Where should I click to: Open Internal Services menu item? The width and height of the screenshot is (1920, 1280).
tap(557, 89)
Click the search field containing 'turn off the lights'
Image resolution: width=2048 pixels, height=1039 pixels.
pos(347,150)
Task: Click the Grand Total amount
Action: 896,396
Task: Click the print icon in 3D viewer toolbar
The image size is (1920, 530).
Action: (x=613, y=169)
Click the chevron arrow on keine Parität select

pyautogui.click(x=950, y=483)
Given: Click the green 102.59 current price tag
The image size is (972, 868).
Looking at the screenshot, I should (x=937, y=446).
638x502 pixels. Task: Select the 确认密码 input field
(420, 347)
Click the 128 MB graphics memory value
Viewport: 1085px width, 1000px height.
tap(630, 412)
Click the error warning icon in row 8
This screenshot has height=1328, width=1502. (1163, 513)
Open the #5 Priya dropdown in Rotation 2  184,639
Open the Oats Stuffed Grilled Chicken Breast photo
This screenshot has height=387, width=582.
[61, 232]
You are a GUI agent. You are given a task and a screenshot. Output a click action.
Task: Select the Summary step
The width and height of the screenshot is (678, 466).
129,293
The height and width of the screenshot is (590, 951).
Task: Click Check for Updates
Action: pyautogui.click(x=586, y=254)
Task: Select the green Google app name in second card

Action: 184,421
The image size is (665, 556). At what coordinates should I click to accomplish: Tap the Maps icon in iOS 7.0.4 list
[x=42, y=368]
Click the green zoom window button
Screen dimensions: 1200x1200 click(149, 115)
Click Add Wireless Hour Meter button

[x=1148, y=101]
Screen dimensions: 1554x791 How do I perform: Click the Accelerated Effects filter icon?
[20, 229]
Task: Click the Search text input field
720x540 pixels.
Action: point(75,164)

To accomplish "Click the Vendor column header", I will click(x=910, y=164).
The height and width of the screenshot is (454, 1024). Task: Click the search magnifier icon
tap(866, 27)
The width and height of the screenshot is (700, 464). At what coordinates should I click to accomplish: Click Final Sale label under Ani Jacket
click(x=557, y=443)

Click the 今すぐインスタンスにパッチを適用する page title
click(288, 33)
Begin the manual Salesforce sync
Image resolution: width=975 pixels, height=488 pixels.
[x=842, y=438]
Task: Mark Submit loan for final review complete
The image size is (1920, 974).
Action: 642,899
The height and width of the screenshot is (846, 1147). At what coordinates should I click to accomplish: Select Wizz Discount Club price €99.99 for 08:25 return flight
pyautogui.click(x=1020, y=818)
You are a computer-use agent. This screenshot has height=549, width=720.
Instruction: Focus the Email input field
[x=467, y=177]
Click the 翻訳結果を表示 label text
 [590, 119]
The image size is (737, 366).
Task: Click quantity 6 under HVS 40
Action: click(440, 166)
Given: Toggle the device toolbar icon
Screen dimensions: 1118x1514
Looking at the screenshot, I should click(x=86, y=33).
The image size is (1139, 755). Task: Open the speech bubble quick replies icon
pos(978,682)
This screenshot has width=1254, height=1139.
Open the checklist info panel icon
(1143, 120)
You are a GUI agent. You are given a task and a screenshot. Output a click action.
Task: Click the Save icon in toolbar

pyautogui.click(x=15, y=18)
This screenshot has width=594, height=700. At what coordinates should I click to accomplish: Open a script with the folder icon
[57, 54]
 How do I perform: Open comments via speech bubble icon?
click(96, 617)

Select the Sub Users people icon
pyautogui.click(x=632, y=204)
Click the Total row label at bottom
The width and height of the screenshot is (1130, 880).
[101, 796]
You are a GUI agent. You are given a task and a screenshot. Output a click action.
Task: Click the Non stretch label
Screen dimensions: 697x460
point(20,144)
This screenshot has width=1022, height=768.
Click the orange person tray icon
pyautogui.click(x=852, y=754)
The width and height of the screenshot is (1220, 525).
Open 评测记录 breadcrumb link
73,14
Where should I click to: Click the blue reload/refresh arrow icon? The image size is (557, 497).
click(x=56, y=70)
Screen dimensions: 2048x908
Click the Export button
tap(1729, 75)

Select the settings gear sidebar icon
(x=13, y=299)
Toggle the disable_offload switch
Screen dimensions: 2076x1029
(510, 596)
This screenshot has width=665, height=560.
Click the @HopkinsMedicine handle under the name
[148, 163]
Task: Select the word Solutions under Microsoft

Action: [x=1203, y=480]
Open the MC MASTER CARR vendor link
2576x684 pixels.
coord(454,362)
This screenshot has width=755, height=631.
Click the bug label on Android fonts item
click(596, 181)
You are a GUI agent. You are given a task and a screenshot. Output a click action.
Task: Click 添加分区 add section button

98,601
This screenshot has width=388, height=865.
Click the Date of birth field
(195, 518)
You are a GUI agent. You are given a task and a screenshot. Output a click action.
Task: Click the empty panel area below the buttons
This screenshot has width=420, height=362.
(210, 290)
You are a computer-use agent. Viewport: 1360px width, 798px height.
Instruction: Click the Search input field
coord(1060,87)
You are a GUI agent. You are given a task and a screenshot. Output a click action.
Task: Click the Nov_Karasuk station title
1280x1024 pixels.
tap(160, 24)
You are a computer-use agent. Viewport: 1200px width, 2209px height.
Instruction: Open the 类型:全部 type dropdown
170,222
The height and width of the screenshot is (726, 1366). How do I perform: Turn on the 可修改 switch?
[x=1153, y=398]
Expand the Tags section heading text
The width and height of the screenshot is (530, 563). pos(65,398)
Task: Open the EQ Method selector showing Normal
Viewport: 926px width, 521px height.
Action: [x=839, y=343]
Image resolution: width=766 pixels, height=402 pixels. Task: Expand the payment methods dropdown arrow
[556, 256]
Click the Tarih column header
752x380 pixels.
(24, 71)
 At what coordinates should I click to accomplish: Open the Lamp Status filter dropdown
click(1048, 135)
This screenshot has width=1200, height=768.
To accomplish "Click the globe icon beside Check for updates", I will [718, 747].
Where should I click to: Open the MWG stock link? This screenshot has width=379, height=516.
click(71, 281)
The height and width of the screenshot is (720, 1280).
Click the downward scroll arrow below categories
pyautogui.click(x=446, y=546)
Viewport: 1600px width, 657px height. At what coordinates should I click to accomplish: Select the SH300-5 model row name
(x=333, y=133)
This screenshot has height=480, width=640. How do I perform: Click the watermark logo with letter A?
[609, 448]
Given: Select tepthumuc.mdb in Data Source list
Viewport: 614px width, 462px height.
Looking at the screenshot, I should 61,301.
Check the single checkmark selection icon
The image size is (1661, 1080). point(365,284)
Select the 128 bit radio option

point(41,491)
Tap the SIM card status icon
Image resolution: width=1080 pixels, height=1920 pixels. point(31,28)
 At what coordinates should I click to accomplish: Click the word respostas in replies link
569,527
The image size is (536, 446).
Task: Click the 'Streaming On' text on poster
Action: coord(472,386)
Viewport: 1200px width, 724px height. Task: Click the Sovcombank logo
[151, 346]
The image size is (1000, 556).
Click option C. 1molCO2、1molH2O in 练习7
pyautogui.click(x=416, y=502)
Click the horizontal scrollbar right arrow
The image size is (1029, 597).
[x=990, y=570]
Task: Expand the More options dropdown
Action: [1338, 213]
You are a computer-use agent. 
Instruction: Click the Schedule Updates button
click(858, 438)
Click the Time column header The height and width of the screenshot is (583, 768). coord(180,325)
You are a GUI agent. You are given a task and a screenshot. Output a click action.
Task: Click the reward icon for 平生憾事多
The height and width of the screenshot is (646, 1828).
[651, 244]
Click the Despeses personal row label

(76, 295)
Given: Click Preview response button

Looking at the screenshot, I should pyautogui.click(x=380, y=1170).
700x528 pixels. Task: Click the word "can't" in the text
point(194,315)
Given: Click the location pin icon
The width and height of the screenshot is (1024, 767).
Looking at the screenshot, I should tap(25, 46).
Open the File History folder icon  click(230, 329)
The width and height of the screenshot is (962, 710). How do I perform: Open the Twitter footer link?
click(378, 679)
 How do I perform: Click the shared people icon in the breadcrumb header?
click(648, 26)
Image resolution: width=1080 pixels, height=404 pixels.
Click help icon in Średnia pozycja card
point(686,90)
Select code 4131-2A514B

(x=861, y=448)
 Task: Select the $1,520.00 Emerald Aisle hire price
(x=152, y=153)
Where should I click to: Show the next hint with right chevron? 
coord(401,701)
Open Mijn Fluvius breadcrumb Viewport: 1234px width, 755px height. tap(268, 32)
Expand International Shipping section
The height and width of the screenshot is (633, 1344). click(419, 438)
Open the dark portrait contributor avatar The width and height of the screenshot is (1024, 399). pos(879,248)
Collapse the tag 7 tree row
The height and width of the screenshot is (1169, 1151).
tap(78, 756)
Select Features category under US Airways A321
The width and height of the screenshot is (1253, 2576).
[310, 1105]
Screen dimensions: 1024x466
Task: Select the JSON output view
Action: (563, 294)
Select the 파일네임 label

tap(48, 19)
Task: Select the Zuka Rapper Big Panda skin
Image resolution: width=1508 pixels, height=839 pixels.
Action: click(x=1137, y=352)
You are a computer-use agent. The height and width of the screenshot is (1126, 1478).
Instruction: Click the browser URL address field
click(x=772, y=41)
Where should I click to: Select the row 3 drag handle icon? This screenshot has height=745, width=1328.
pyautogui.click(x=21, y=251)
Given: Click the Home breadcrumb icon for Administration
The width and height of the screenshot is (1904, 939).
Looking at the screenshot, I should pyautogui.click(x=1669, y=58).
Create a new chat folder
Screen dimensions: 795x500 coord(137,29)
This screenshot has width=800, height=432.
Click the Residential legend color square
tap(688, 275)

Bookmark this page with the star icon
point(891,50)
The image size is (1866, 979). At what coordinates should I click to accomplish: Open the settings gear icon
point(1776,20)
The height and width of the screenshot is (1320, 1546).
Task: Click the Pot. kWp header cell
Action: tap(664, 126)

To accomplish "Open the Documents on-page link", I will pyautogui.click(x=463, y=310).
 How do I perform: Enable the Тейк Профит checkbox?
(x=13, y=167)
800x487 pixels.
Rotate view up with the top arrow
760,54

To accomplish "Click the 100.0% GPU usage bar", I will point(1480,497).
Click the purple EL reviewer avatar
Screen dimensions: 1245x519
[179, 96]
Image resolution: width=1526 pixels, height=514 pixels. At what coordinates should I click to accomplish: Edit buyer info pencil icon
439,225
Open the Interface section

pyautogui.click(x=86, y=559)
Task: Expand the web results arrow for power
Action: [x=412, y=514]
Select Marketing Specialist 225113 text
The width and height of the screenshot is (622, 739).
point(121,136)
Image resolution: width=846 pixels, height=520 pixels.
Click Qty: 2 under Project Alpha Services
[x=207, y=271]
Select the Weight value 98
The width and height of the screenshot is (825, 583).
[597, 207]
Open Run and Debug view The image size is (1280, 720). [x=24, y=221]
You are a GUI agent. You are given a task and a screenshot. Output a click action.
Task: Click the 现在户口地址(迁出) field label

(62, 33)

= = = = =

For each line above that includes "Toggle", make a copy.

Given: Toggle the device toolbar icon
Toggle the disable_offload switch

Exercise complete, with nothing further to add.